PITTSBURGH MADE: Me and Earl and the Dying Girl (2015)

Writer Jesse Andrews was born in Pittsburgh and his family home in Point Breeze was used as lead character Greg’s (Thomas Mann) house in the film, while Rachel’s (Olivia Cooke) house is in Squirrel Hill and Earl’s (RJ Cyler) house is in Braddock. This film actually gives a pretty good tour of the city, as the old Schenley High School, The Warhol, Copacetic Comics and Oakland all show up.

I first watched this because it was directed by Alfonso Gomez-Rejon, who did such a phenomenal job on the reimagined The Town That Dreaded Sundown.

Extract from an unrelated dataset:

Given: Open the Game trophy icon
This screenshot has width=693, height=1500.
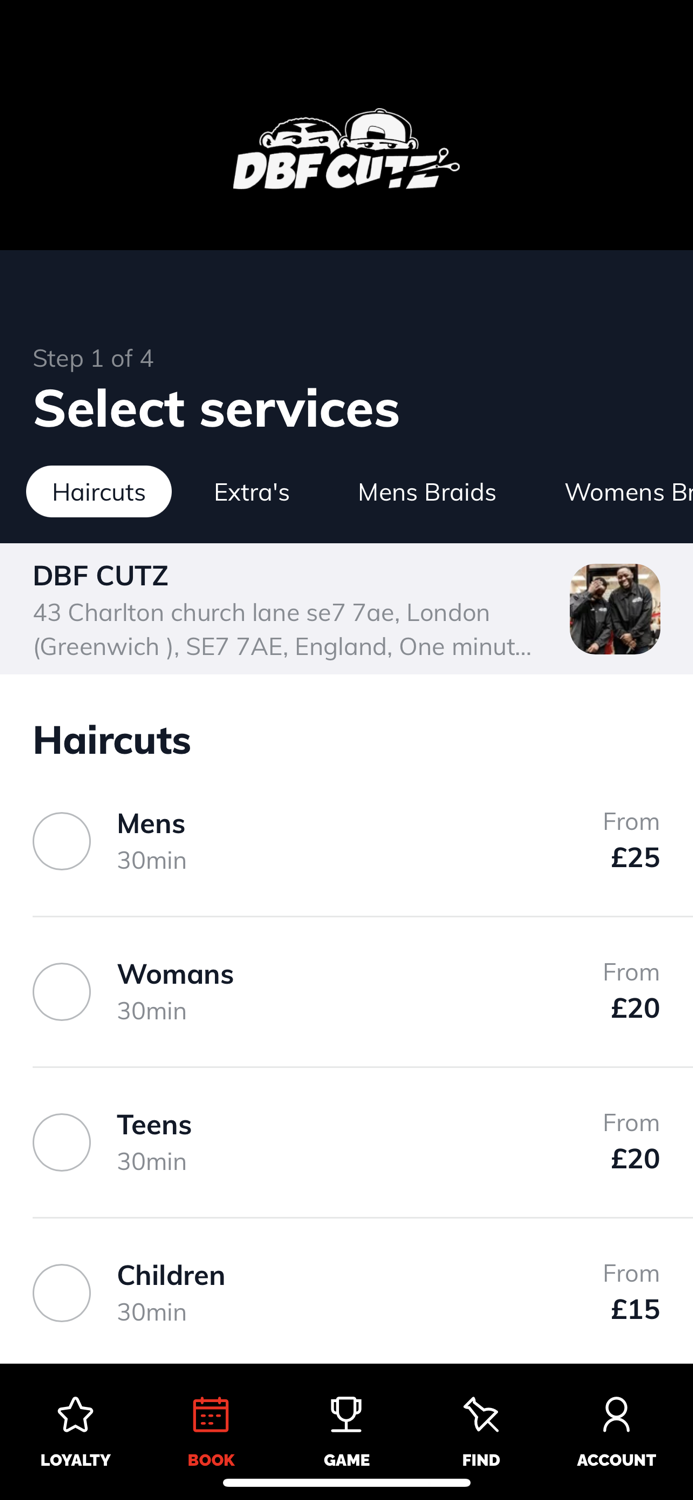Looking at the screenshot, I should pyautogui.click(x=345, y=1414).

Greg’s parents — Nick Offerman and Connie Britton — force him to spend time with Rachel, who is suffering from leukemia and not attending school. As she grows sicker and loses her hair, Greg assures us that she does not die in the end. To keep her spirits up, he shares the film parodies that he creates with his co-worker — he is afraid to say friend about anyone — Earl.

Greg begins to neglect school — and even a popular girl named Madison (Katherine C. Hughes) as he struggles to stay positive as Rachel gets worse. He even loses his friendship with his collaborator as they finish making a movie to try and help her spirits.

I can’t think about this movie without tearing up  Gomez-Rejon made it in the attempt to create a more personal movie and deal with the loss of his father. It really says something about growing up and the people we gain and lose as we stumble through life. I recommend it highly.